Nakanishi mengungkapkan bahwa proses desain ulang Leon memakan waktu yang cukup lama dan perhatian yang sangat mendalam. Hal ini dilakukan demi mendapatkan citra "Hot Uncle" yang sesuai dengan visi pengembang dan ekspektasi para pemain.
Ternyata, para staf wanita di internal Capcom memegang peranan kunci sebagai pengawas ketat selama proses kreatif berlangsung. Nakanishi menyebut bahwa Leon memiliki basis penggemar yang sangat besar bahkan di lingkungan kerja mereka sendiri.
Para staf wanita ini tidak ragu memberikan masukan yang sangat spesifik demi menjaga estetika karakter tersebut. Mereka memastikan setiap elemen visual Leon tetap memiliki daya tarik meski usianya kini sudah tidak muda lagi.
Beberapa aspek visual yang menjadi fokus pengawasan ketat tim wanita Capcom meliputi:
- Detail Tekstur Wajah: Penempatan dan kedalaman kerutan di area wajah yang tetap harus terlihat karismatik.
- Detail Area Leher: Garis-garis usia pada bagian leher yang disesuaikan agar terlihat realistis namun tetap menarik.
- Estetika Keseluruhan: Menjaga keseimbangan antara kesan veteran perang yang tangguh dan ketampanan yang ikonik.
Fokus pengawasan ini mencakup detail terkecil yang mungkin sering terlewatkan dalam pengembangan karakter pria pada umumnya.

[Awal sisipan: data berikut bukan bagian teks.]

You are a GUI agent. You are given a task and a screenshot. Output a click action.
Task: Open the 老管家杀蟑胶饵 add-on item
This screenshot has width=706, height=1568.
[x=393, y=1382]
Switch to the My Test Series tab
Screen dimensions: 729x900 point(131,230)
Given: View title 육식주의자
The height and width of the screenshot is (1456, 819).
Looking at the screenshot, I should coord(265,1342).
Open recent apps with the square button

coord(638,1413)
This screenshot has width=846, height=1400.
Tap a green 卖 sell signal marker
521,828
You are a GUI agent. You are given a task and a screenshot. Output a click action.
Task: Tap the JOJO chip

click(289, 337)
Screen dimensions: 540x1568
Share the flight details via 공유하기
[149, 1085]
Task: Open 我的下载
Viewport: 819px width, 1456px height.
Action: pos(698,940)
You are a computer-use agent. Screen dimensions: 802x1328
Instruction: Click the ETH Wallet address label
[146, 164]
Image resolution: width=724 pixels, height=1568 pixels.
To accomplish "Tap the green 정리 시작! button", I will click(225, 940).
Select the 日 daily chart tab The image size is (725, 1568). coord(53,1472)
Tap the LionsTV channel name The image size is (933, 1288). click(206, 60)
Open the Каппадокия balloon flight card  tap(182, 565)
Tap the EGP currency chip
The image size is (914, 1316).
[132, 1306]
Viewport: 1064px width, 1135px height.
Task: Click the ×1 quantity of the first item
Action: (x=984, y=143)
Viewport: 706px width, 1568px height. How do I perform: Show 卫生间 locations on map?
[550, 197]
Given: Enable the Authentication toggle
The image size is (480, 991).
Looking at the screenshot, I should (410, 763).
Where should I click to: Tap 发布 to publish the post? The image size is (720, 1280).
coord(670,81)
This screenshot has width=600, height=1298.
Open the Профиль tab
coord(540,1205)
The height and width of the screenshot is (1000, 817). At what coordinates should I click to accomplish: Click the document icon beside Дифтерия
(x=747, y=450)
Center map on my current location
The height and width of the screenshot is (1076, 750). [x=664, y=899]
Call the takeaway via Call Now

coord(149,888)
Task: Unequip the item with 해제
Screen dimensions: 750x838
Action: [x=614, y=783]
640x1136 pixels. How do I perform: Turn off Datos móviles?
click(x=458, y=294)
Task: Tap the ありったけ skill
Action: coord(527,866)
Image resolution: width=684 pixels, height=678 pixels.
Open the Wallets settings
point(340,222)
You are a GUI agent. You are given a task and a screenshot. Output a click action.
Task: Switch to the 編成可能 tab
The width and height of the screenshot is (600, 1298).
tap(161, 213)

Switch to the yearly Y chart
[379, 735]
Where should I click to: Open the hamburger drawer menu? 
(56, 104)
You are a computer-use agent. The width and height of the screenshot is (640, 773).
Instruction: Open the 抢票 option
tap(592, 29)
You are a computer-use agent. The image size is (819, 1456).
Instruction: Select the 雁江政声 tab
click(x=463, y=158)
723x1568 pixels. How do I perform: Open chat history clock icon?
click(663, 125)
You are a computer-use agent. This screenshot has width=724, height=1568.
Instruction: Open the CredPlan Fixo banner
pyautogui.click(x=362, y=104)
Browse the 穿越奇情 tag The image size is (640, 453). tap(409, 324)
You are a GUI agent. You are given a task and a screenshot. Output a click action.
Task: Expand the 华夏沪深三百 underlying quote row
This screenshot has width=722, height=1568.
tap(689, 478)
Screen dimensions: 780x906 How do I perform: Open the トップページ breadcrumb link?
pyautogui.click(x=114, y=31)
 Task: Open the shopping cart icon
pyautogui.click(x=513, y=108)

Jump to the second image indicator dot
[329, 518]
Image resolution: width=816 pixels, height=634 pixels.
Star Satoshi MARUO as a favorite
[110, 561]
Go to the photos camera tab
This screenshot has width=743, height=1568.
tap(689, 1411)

Hasilnya, tim pengembang merasa sangat puas dan percaya diri dengan tampilan Leon yang mampu memikat penggemar dari berbagai kalangan.
Fokus pada Kepribadian dan Pengalaman Karakter
Selain urusan fisik, Nakanishi menjelaskan bahwa masukan dari para staf lebih banyak berfokus pada pembangunan kepribadian Leon. Sebagai seorang veteran, Leon dituntut memiliki pembawaan yang jauh lebih matang dalam menghadapi teror.
Pengalaman panjang Leon menghadapi berbagai situasi horor di masa lalu tercermin dari caranya bersikap dalam Resident Evil Requiem. Kombinasi antara visual yang matang dan sifat yang bijaksana inilah yang akhirnya membentuk karakter Leon yang kita lihat sekarang.
Upaya Capcom dalam mendengarkan masukan internal ini menunjukkan betapa pentingnya menjaga warisan karakter ikonik mereka. Dengan sentuhan detail yang presisi, Leon S. Kennedy siap kembali menyapa penggemarnya di awal tahun 2026 nanti.